The reality is that it is not clear when Putin was last seen or why he has posted an old picture of a meeting with Aleksandr Khudilaynen of the Republic of Karelia. It is clear that the rumors about Putin will likely only get louder in light of today’s intrigue, however.
— James Miller, Catherine A. Fitzpatrick
Norman Dombey, emeritus professor of nuclear physics at the University of Sussex, has testified at an inquiry into the death of Alexander Litvinenko. Dombey says that the nuclear material which killed Livinenko, polonium, has a half-life of only 138 days, and only one facility in the world was making it at the time of Litvinenko’s death — the Avangard nuclear plant in Sarov, Russia.
The Guardian reports:
Dombey said the quantity used to kill Litvinenko – he swallowed an astonishing 26.5 microgrammes – was exceptionally large. All other countries including the US and UK stopped making polonium in the 1970s. Avangard was the last remaining source of commercial polonium, with no other nuclear facility capable of making sufficient quantities…

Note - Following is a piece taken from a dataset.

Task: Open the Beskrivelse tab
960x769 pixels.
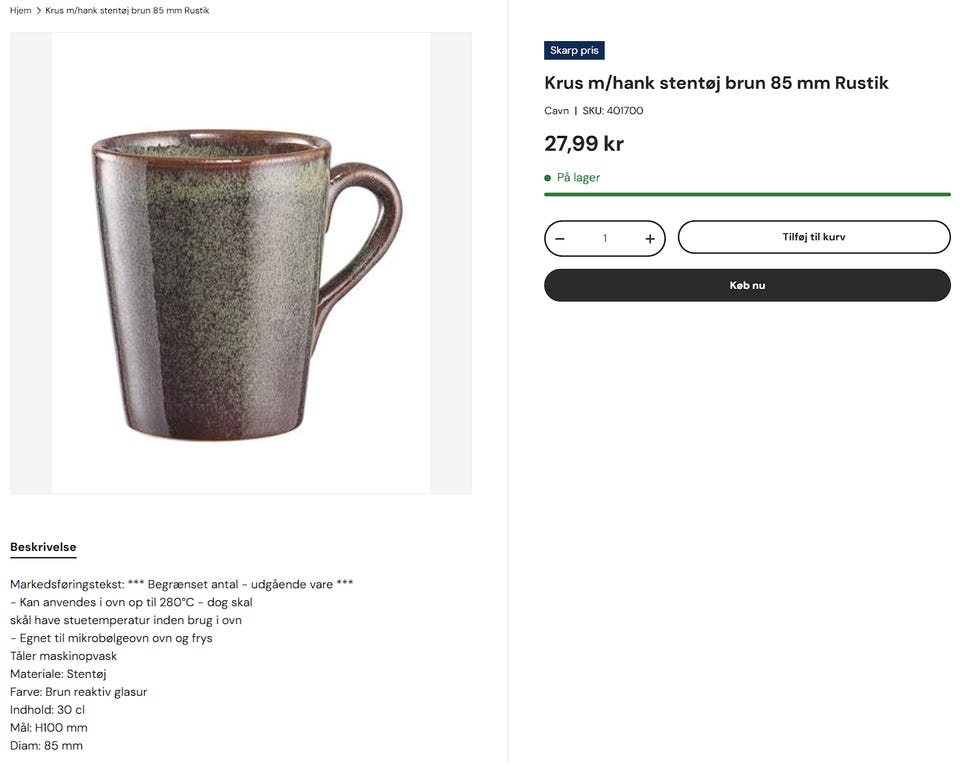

Doctors only identified polonium as the poison hours before Litvinenko died. Unlike other radioactive substances, it emits alpha rather than gamma particles. “This poisoning was not meant to be discovered,” Dombey concluded. “It was meant to be a mysterious poisoning because polonium is an alpha-emitter which a Geiger counter doesn’t pick up.”
He also said that the Russians involved in the murder plot would have tested the poison in advance. Too small a dose would have been ineffective; too big would have been a massive risk to public health. Citing sources in Russia, Dombey said Russian agents had previously tested polonium on a Chechen, Lecha Islamov, who was serving a nine-year sentence in jail.
Litvinenko was a former FSB agent who fled to the UK, where he became an outspoken critic of Vladimir Putin, after accusing the Russian government of assassinating Russian oligarch Boris Berezovsky.
— James Miller
Dmitry Peskov, spokesman for the presidential administration, has refuted rumors that President Vladimir Putin has fallen ill, slon.ru reported.
Earlier a source in the government of Kazakhstan told Reuters that Putin was going to miss the Eurasian Customs Union summit in Astana scheduled for March 13 due to illness. Aside from Putin, Kazakhstan’s President Nursultan Nazarbayev and Belarusian leader Aleksandr Lukashenka were going to take part. The meeting will be delayed a few days.
Slon.ru printed a correction at the bottom of their story regarding a photo with a story dated today, March 11 about a meeting between Aleksandr Khudilaynen of the Republic of Karelia. In fact it was taken on March 4, as a Karelian newspaper reported.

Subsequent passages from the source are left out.